The City leased the empty McKinley Elementary School for use by the Recreation Department. They had a recreation director, arts and crafts director, and sports director. There was also a meeting room for senior citizen activities.

Welborn Electric moved into the former Monsour Grocery building at 300 South Third.

In October, citizens donated 8,500 pounds of food and medical supplies to hurricane-stricken Honduras. Mayor Holmes, Civil Defense Director Paul Andrews plus two missionaries rode on the delivery plane.

A new look for the Municipal Airport was Arrowhead Aviation, Inc., which took over fixed base operations. The firm, in cooperation with the City, completed extensive remodeling of offices located north of the airport terminal. Owners of the local corporation were William L. Davis, president’ Gerald L. Nield, vice president; Kay L. Motz, secretary-treasurer; Allan J. Lundeen, and Don L. Coffelt.

Expansion on the airport, which had begun in August, 1973, was completed in October. The main part of the project was a 1,600 foot extension of the runway, which would allow heavy aircraft with turbo-jet classification, including 727 jets and DC-9 jets, to land here.

The United Way Drive, led by David Beard, collected $252,205, going $4800 over goal.

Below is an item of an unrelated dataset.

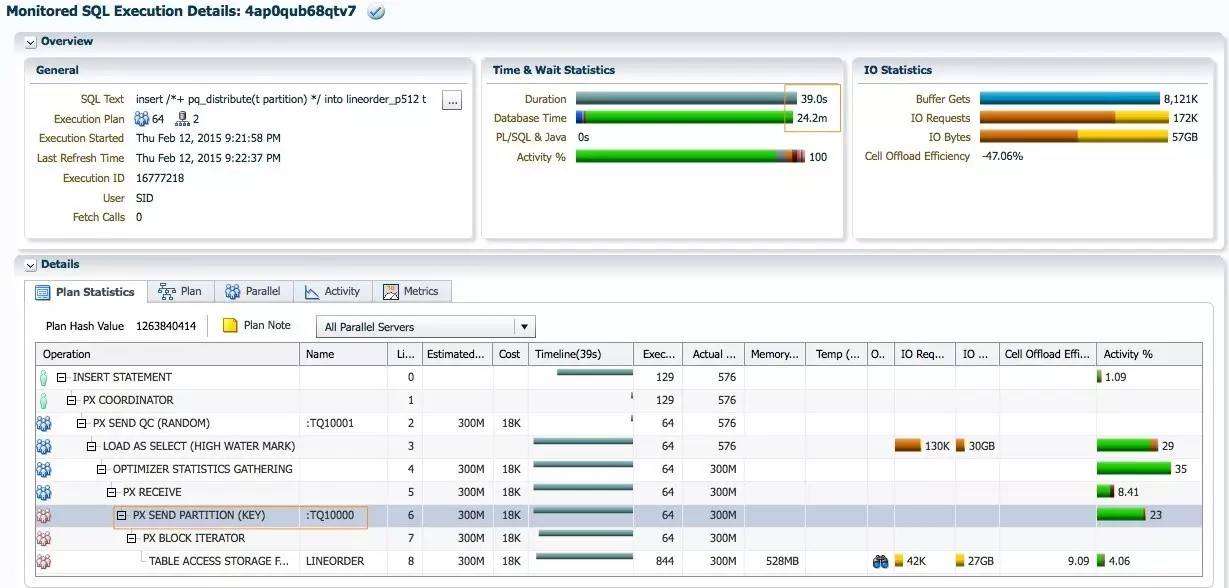Image resolution: width=1229 pixels, height=588 pixels.
Task: Collapse the PX BLOCK ITERATOR node
Action: [x=132, y=538]
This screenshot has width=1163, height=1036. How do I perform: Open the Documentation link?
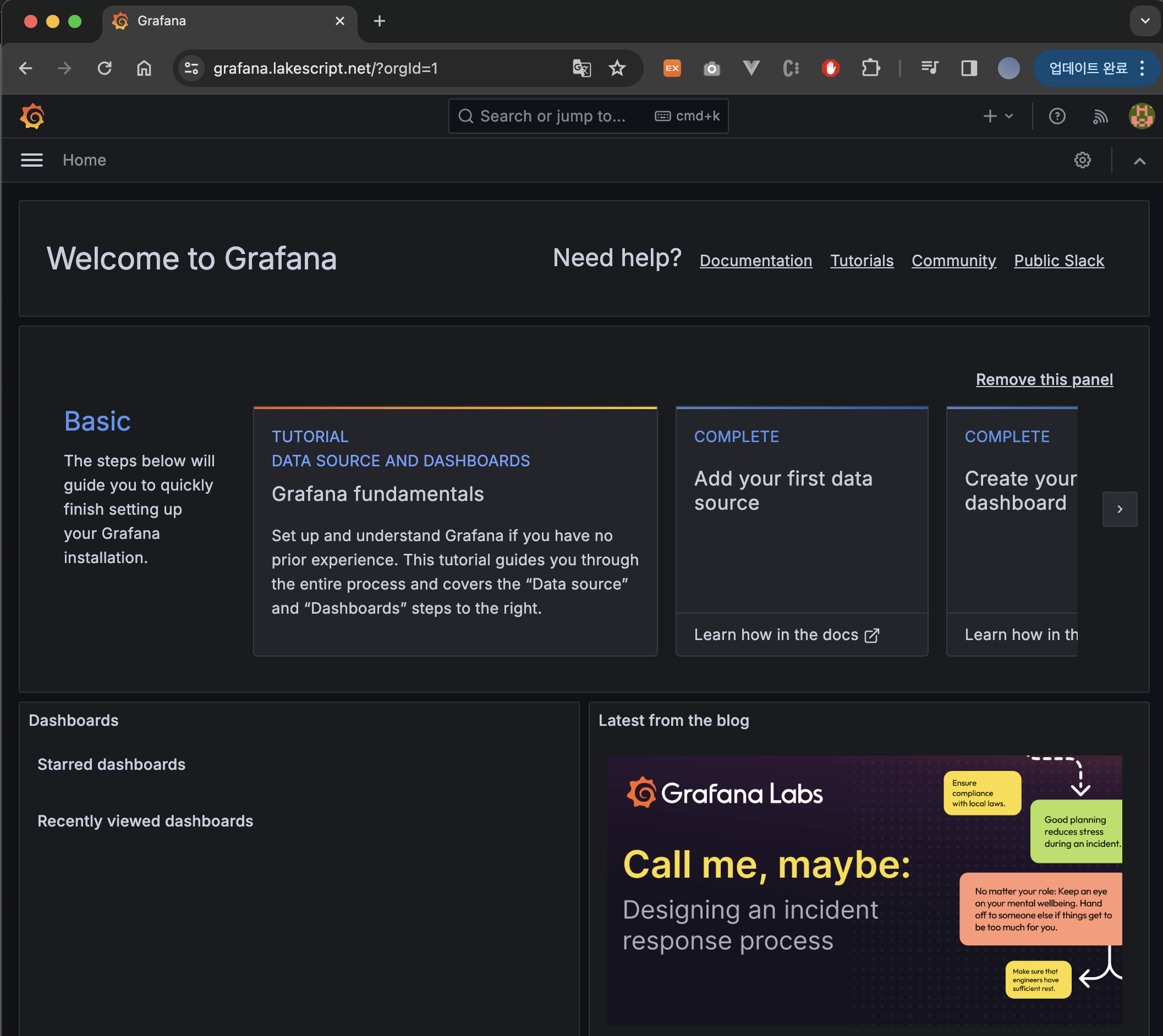point(755,261)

More than 10,000 letters announcing a recycling program for all of Ponca City were mailed to residents. On October 5, the City initiated the program. City trucks collected 50,000 pounds of paper. Two weeks later, cans of all types – tin, steel, aluminum – and glass of all shapes, sizes and colors were picked up. Volunteers picked up the items, took them to the collection center, where they were bundled and shipped out to a recycling plant.

At the Northern District Marching Contest held at Blaine Stadium, the Big Blue Wildcat Marching Band received a superior rating in inspection and marching and playing ability.

Auto Electric, 118 W. Grand, celebrated their 50th Anniversary with an Open House on October 2nd.

Child Development Center moved into a new home at 1615 S. 12th Street. The combined efforts of the City Commission, Church Women United, United Way and numerous individuals made the new home possible. The former Community Library had become a spacious, light and airy, two-story day home for 35 lively children, ages three to six.

On December 10, commissioners signed a contract to build the indoor swimming pool at the YMCA. Financing came from a HUD grant and matching money donated by citizens. Groundbreaking ceremonies were Dec. 17.

Construction began on the new Ponca City News building in the 300 block of North Third.